Data for this exercise:
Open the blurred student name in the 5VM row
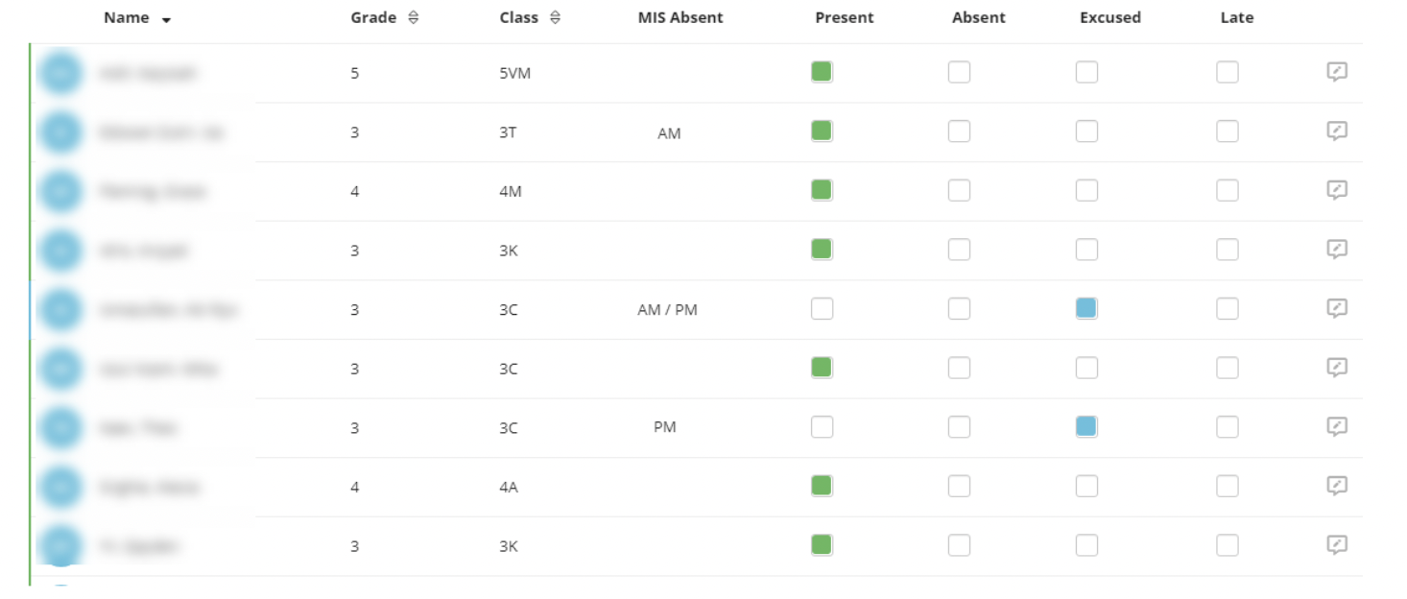 click(x=148, y=73)
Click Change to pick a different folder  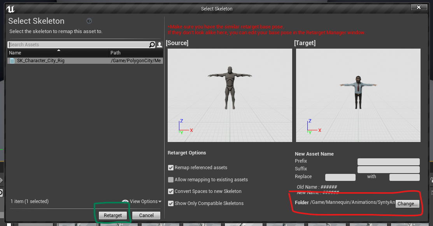tap(407, 203)
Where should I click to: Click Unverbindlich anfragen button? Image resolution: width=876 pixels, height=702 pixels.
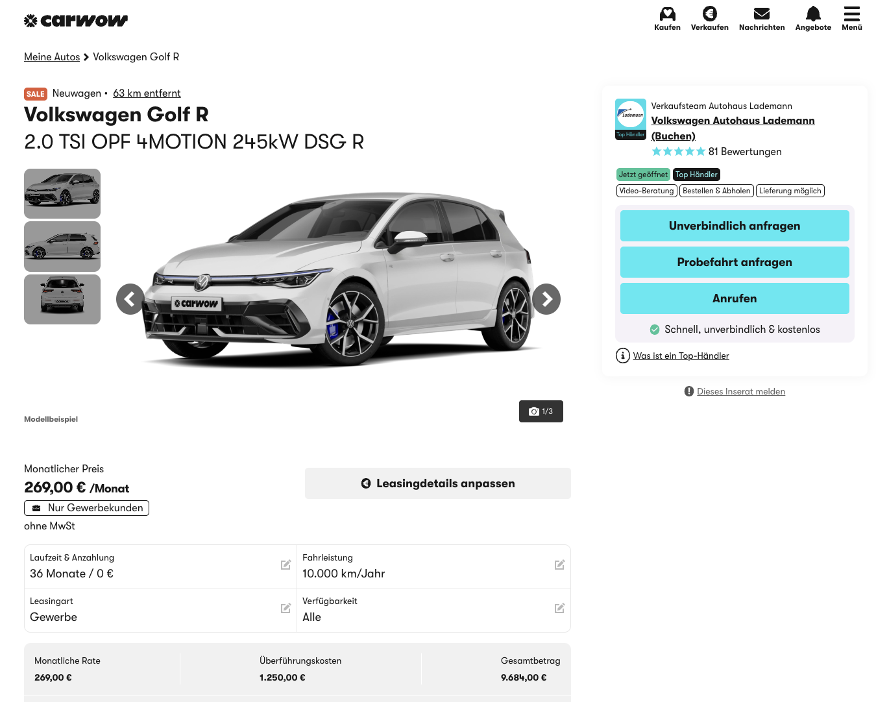pyautogui.click(x=735, y=226)

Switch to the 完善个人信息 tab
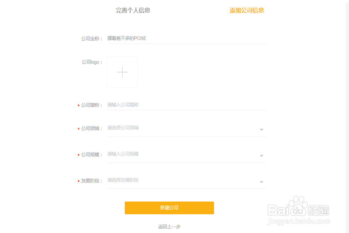133,10
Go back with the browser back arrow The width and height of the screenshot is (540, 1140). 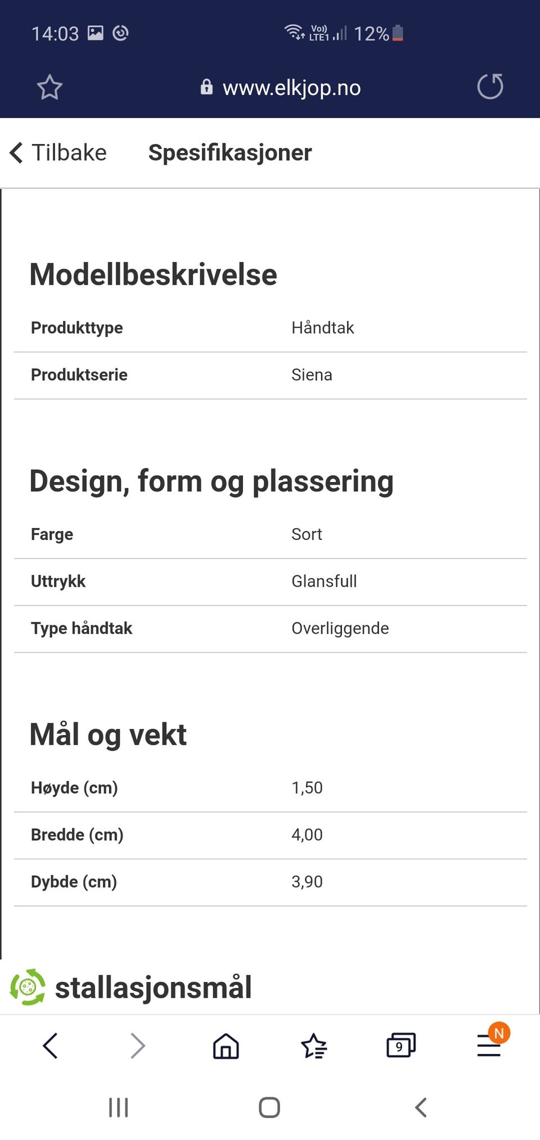tap(50, 1046)
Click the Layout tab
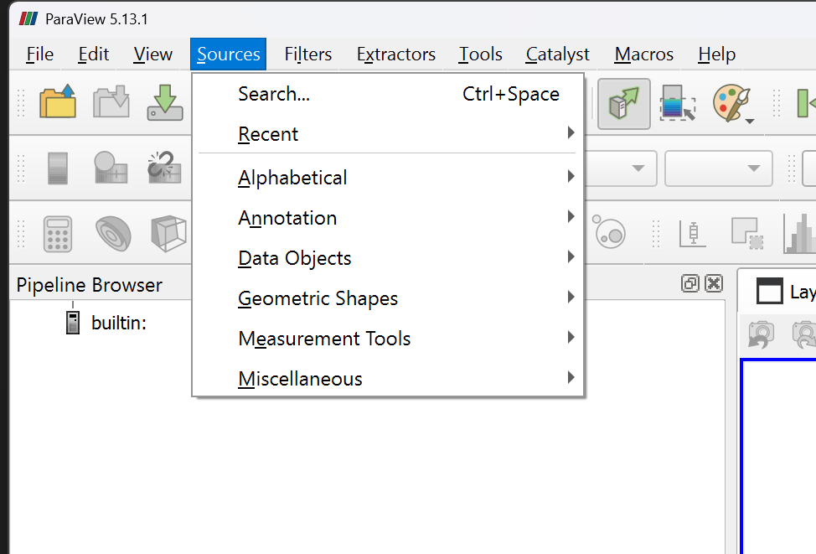The width and height of the screenshot is (816, 554). [x=785, y=291]

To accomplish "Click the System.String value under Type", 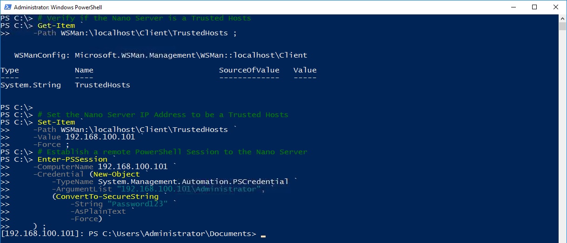I will click(x=31, y=85).
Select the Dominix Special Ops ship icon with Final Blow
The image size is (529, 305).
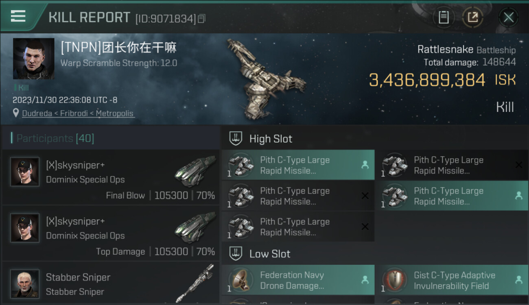point(195,171)
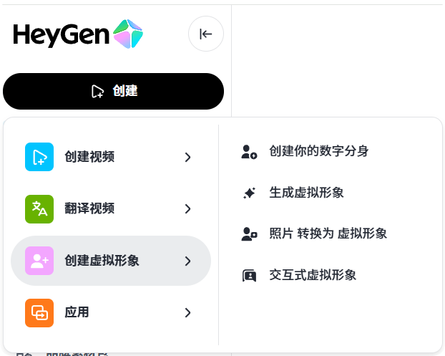
Task: Click the digital twin person-plus icon
Action: (x=249, y=151)
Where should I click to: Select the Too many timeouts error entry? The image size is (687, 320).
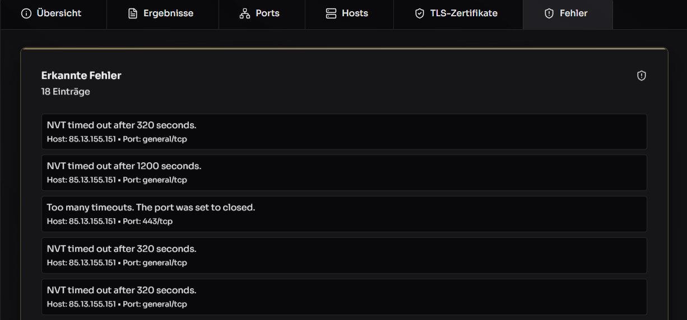point(344,214)
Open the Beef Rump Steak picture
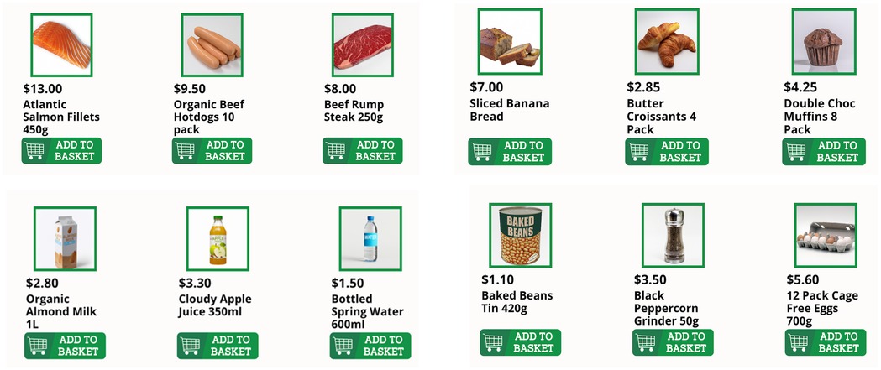The image size is (881, 370). tap(362, 45)
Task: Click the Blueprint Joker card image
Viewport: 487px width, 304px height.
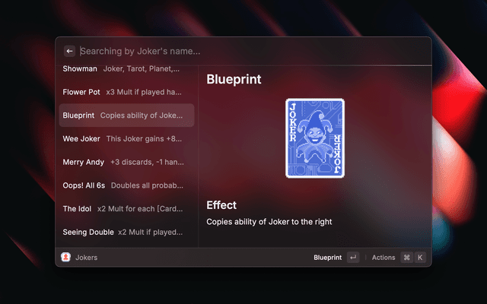Action: point(315,138)
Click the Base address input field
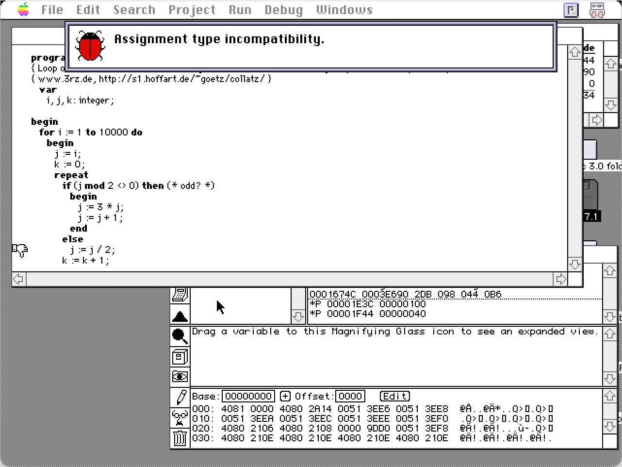 (248, 396)
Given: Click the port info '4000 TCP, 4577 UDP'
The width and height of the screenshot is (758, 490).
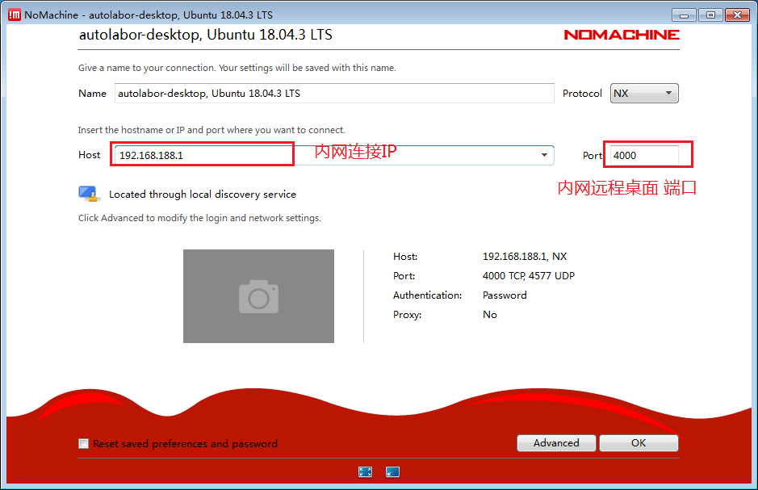Looking at the screenshot, I should pyautogui.click(x=528, y=276).
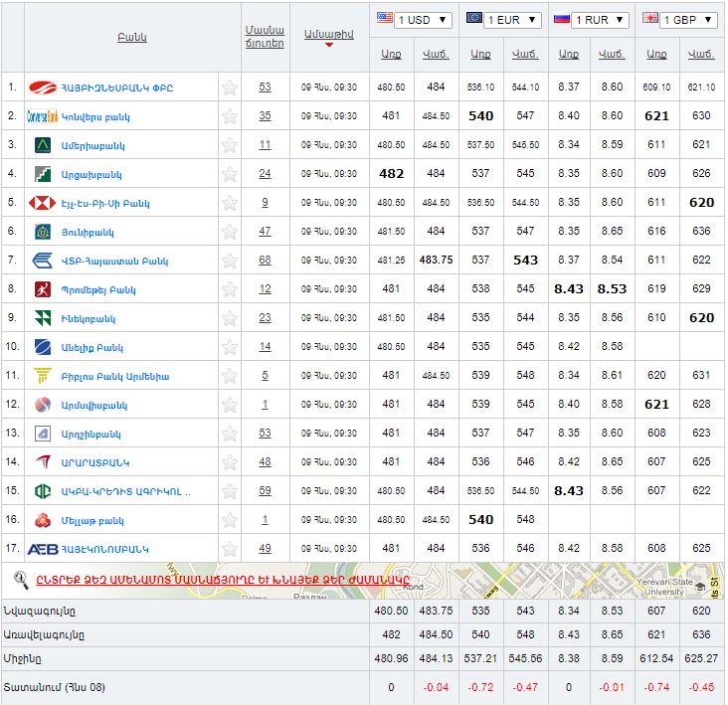Sort by the bank name column header
This screenshot has height=705, width=728.
131,38
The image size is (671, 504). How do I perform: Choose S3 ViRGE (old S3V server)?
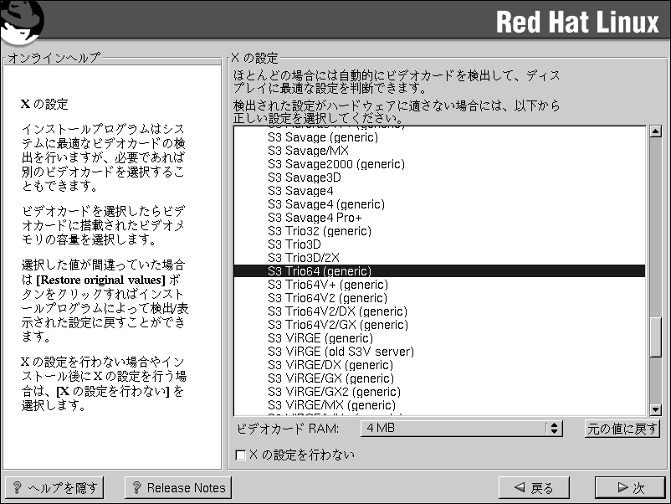click(x=341, y=352)
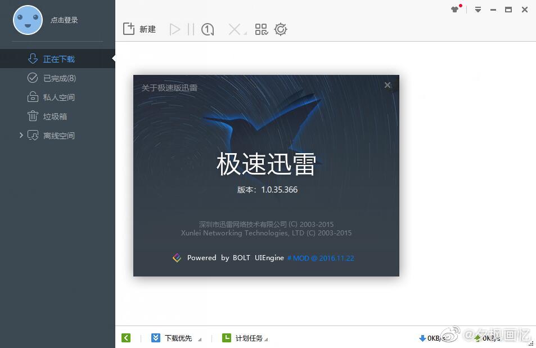The height and width of the screenshot is (348, 536).
Task: Collapse the sidebar with the green arrow button
Action: point(126,338)
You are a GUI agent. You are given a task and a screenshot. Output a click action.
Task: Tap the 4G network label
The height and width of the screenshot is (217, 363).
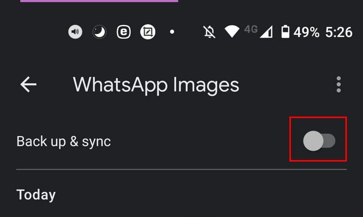[x=251, y=30]
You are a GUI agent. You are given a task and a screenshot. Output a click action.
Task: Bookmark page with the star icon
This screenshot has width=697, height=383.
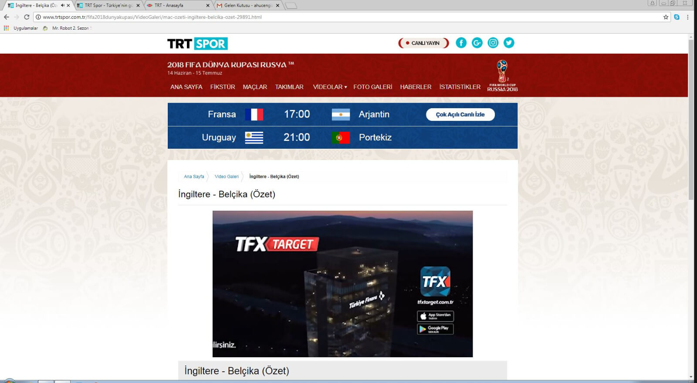click(666, 17)
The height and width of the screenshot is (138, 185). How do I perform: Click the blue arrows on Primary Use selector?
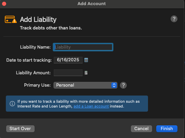pos(114,85)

How to complete this task: Drop the pictures, then reproduce exactly the lines from the one with "Click the Base address input field" through the final line of the listing.

Solution to the problem:
Click the Base address input field
 (248, 396)
Given: Click the port info '4000 TCP, 4577 UDP'
The width and height of the screenshot is (758, 490).
Looking at the screenshot, I should pyautogui.click(x=528, y=276).
Sort by the bank name column header
This screenshot has height=705, width=728.
131,38
The image size is (671, 504). How do I perform: Choose S3 ViRGE (old S3V server)?
click(x=341, y=352)
The height and width of the screenshot is (348, 536).
Task: Collapse the sidebar with the green arrow button
Action: point(126,338)
You are a GUI agent. You are given a task and a screenshot. Output a click action.
Task: Tap the 4G network label
The height and width of the screenshot is (217, 363).
[x=251, y=30]
You are a GUI agent. You are given a task and a screenshot. Output a click action.
Task: Bookmark page with the star icon
This screenshot has width=697, height=383.
click(666, 17)
The height and width of the screenshot is (138, 185). How do I perform: Click the blue arrows on Primary Use selector?
pos(114,85)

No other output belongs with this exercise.